[Material to process — start]

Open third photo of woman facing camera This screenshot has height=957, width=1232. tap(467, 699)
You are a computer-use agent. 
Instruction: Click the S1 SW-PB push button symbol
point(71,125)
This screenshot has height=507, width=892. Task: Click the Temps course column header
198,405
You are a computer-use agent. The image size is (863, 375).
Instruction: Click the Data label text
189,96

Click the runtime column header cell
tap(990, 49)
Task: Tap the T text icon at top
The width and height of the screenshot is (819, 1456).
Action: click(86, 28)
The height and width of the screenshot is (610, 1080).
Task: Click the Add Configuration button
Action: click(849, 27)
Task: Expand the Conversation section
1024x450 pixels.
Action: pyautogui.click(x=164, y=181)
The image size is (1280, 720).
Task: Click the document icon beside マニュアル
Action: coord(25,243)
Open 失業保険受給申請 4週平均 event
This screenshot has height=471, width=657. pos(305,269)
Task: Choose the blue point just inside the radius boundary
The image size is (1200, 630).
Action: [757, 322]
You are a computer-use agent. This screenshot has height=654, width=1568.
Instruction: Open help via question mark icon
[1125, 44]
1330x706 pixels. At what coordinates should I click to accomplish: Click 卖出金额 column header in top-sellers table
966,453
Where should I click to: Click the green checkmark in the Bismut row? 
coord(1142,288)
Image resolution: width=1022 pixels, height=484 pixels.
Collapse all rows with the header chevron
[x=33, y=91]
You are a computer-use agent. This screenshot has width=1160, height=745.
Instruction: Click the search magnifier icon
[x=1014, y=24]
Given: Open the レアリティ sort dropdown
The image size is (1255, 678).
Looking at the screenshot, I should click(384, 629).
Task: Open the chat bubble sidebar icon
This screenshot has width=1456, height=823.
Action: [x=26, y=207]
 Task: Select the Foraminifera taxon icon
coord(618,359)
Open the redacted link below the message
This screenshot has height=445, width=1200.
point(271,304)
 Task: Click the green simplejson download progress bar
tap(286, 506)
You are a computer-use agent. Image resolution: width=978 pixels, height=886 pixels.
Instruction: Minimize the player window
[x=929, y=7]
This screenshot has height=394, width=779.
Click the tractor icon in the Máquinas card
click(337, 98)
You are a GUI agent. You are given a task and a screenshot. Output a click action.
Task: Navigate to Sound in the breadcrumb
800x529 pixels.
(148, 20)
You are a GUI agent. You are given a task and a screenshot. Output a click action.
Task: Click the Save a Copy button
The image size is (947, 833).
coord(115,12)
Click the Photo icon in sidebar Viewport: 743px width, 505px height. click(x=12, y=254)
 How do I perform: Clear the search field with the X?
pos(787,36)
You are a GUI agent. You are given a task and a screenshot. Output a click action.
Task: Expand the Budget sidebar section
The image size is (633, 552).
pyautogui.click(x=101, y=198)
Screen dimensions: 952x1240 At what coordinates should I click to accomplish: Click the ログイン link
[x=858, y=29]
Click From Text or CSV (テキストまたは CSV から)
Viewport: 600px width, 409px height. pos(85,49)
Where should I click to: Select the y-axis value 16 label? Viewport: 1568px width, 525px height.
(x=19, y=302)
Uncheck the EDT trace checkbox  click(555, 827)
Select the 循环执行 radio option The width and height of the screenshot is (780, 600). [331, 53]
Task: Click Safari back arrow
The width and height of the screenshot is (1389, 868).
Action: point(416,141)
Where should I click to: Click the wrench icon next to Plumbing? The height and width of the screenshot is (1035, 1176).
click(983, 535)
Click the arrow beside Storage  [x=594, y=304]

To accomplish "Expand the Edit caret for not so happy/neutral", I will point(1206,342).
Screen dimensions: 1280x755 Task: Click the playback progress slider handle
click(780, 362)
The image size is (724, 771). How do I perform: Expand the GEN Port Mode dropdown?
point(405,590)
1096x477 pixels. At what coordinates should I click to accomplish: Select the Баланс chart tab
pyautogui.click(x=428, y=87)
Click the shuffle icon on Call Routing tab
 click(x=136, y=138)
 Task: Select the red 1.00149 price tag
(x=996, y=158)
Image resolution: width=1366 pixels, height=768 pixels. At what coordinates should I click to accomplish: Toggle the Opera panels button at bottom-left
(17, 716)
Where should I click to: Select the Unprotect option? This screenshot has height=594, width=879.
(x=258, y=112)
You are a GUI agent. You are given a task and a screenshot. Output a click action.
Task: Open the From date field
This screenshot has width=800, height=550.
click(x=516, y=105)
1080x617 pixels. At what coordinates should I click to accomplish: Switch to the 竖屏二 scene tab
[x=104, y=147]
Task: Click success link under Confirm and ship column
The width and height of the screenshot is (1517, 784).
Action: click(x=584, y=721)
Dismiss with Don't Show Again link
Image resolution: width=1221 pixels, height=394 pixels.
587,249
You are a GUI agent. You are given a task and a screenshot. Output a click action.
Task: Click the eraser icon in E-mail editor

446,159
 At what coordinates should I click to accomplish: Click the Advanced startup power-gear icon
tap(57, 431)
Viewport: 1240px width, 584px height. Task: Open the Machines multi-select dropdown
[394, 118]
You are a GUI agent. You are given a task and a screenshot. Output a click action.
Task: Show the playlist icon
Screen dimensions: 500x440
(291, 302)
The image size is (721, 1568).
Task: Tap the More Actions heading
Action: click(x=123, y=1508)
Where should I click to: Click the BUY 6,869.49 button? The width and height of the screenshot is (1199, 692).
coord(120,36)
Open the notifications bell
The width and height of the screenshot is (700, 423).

[Material to process — finish]

Assigned task: Copy all lines above where "sidebar" is present.

Solution to this task:
Task: Open the chat bubble sidebar icon
Click the Photo icon in sidebar Viewport: 743px width, 505px height. click(x=12, y=254)
Task: Expand the Budget sidebar section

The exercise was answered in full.